Kiera Knightly is Katherine Gun, a dowdy yet earnest translator who works for the British secret service. However, when she receives a request from the CIA to help blackmail other UN nations into supporting the Iraq war, she senses betrayal. Torn by the UK prime minster’s public denials and the flagrant conspiracy in front of her, she feels compelled to act – but at what cost?

… ‘Official Secrets’ is drama at the opposite of the Hollywood scale.

Director Gavin Hood’s ‘Official Secrets’ is a film that lacks nothing for star power. A veritable feast of accomplished acting talent, his British docu-drama delivers performance after performance from a cast that just drips with quality. However, where this commendable, ‘based on a true story’ movie suffers is in the dryness of its staging. 

With its keen eye for detail and truthful accuracy, ‘Official Secrets’ is drama at the opposite of the Hollywood scale. Without an orange explosion or a car chase to its name, it is the bureaucratic brother to ‘The State of Play’. Earnestly treading similar corridors to Le Carré’s ’Tinker, Tailor, Soldier, Spy’, denials are treated as affirmations, and truth resides in the absence of action rather than a bludgeoned admission. 

As a drama that focuses on the ‘UKUSA’ arrangement (pronounced “Yakuza”) the gangster-like posturings of the CIA are not lost on Knightly’s Katherine Gun. Fortunately in a role that allows her act rather than react, she finds herself in the good company of Rhys Ifans, Matt Smith, Ralph Fiennes, Tamsin Grieg and Jeremy Northam to name but a few. With actors’ names that should definitely be on your watchlist, the ‘Official Secrets’s’ cast deliver suitably sang-froid intrigue doused in David Hare-like dialogue.

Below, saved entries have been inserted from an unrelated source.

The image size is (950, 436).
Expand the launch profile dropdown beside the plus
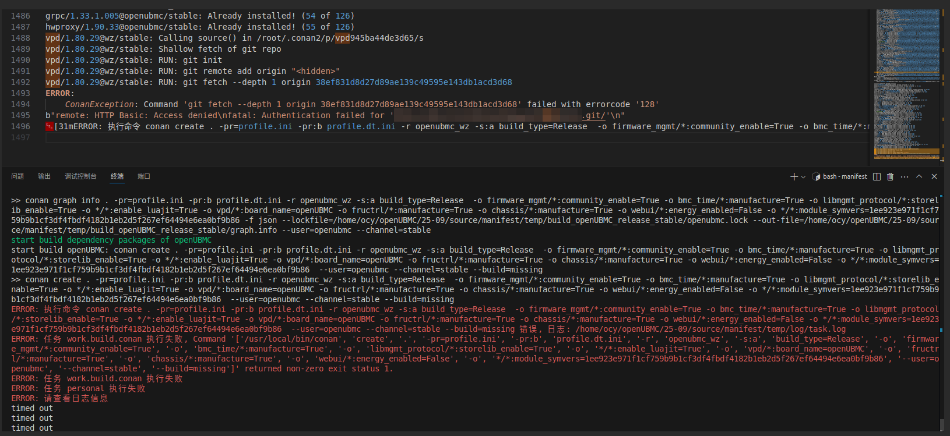(804, 177)
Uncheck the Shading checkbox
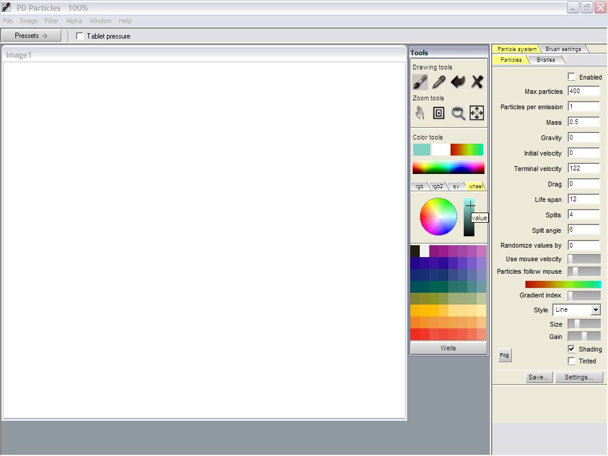This screenshot has width=608, height=456. point(572,349)
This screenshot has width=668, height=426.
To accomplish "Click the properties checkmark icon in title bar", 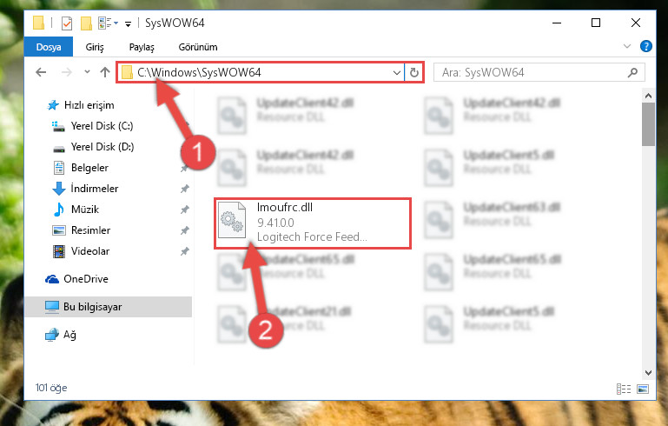I will tap(67, 23).
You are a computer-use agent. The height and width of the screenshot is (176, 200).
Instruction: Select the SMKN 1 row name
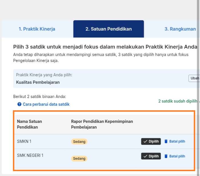[x=24, y=141]
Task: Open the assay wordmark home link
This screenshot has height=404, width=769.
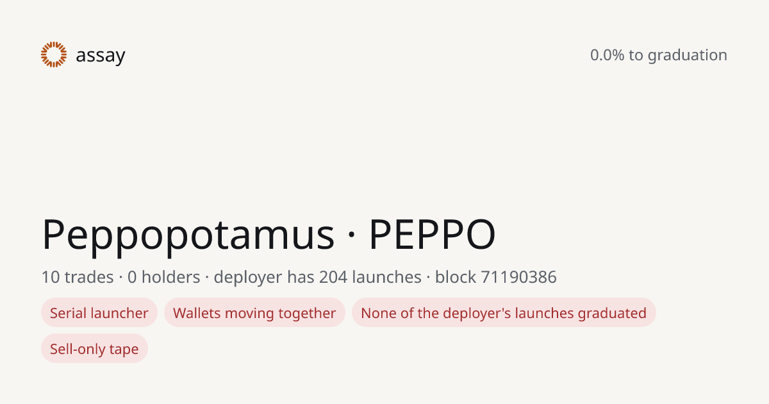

As Clive Francis’s Admiral Nick Williamson later puts it: “All information should be made available. The issue is when” and so it is with ‘Official Secrets’. Robbed of its urgency by the intervening years, the events of ’Official Secrets’ emerge blinking in the daylight of current events. As a drama of government complicity and atrocity left unchecked, ‘Official Secrets’ is a cool, warning light of excess. Chilling in its ultimate reality, this is a past that’s almost within current, touching distance.